Ayrıca bankacılık sektörü için geçerli olan sıkı regülasyon durumu çözüldükten sonra sunulan hizmetlerin kullanılabilirlik ve süreklilik seviyelerini garanti altına alabilecek yeterlilikte Türkiye sınırları içinde birden fazla veri merkezinde yedeklenecek şekilde yatırım yapılması gerekiyor ki bugüne kadar müşterilerimize sunduğumuz hizmetlerin kalitesindeki standardı koruyabilelim. Bankacılık sektöründe ulaştığımız seviyede müşterilerimizin neredeyse bir dakikalık kesintiye dahi tahammülü yok. Böylesine bir kullanılabilirlik seviyesi beklentisine bulut hizmet sağlayıcılarının taahhüt verip veremeyeceği de çok önemli bir soru işareti. Ayrıca bu taahhütlerin sağlanamaması nedeniyle müşterilerimize sunduğumuz hizmetlerin kesintiye uğraması durumunda hem problemin en kısa sürede çözülmesi hem de kesinti sonrasında sorumluluğun paylaşılması için hesap verilebilirlik kapsamında cezai koşulların işletilebilmesi gerekiyor. Bunu da iş ortaklarımızla birlikte çok dikkatli bir şekilde yönetmemiz gerektiğine inanıyorum.

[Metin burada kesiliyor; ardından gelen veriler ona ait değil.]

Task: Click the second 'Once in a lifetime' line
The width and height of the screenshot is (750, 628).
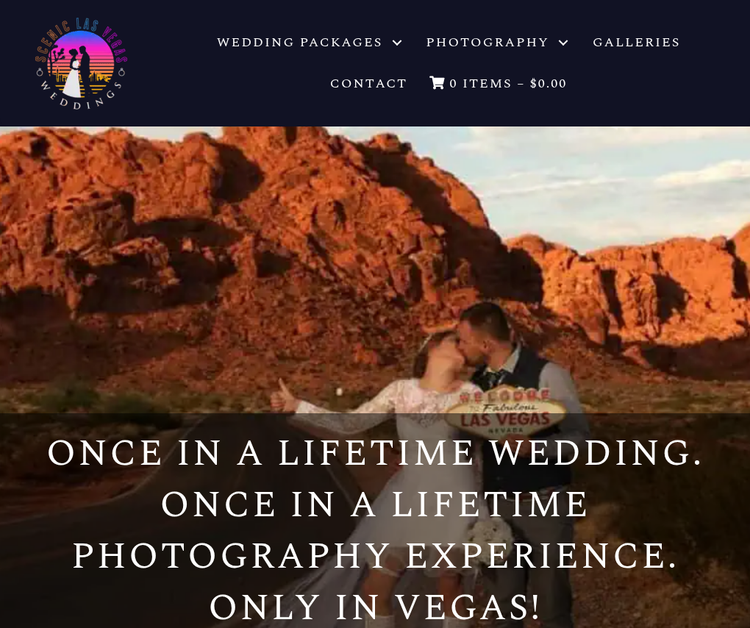Action: pyautogui.click(x=375, y=504)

Bir yandan iş modellerimizi geleceğe hazırlamaya çalışıyoruz ki bulut bilişim bunun için çok ciddi bir kaldıraç, diğer yandan bugünün gerektirdiği/beklediği operasyonları sorunsuz ve kesintisiz bir şekilde karşılamamız gerekiyor. Bunları yaparken kendimizi teknolojiyi takip etme yarışı içinde buluyoruz. Bütün bu çalışmaları yaparken aynı anda gelecek için kritik herhangi bir teknoloji bazlı fırsatı ıskalamadan bugünün zor koşullarında gerekenleri hayata geçirmek gerçekten önemli bir meziyet.
Regülasyonların izin verdiği ölçüde kamusal bulut kullanımını da deneyimlemekteyiz. Ülkemizde BDDK ve KVKK’yı gözeterek yaptığımız değerlendirmelerde daha kısıtlı bir kullanımımız olsa da Londra Şubemizin tüm teknoloji altyapısını İngiltere mevzuatı gereği İngiltere sınırları içindeki kamusal bulut altyapısına başarıyla aktardık. Bu da bizim kamusal bulut kullanımı ve yönetimi deneyimlerimizi oldukça artırdı. Aynı şekilde Almanya’daki bankamızda da benzer geçiş süreci devam ediyor. Geleceğin sadece özel ya da sadece kamusal bulut kullanımına doğru gitmeyeceği, hibrit bulut hatta dağıtık bulut kullanımına doğru gideceği düşüncesindeyiz. Bu amaçla farklı kamusal bulut sağlayıcılarında esneklik ve sorumluluk paylaşımı doğrultusunda deneyimimizi artırmanın yanı sıra özel bulutumuzda da güvenlik ve gizlilik gereksinimlerini sağlayarak genişlemeyi sürdüreceğiz.
Sektörümüz gereği bünyemize dâhil ettiğimiz teknolojiler ya da yazılımlardan temel mimari beklentilerimiz bulunuyor. Bu mimari beklentilerimiz esasen güvenlik, kullanılabilirlik, ölçeklenebilirlik, dayanıklılık, performans gibi alanlarda hep daha iyisini yapmak adına oluyor. Buna yönelik çeşitli teknik çerçeveler olabiliyor. Bu çerçevelere uygun teknolojiler ve yazılımlar her zaman hem sektörde hem de Bankamızda daha çok tercih ediliyor. Bu çerçevede iş ortaklarımızdan beklentimiz bulut temelli yazılım prensiplerini uygulamaları ve bu doğrultuda geleceğe dönük teknik altyapılarla kendilerini sürekli yenilemeleri yerinde olabilir.”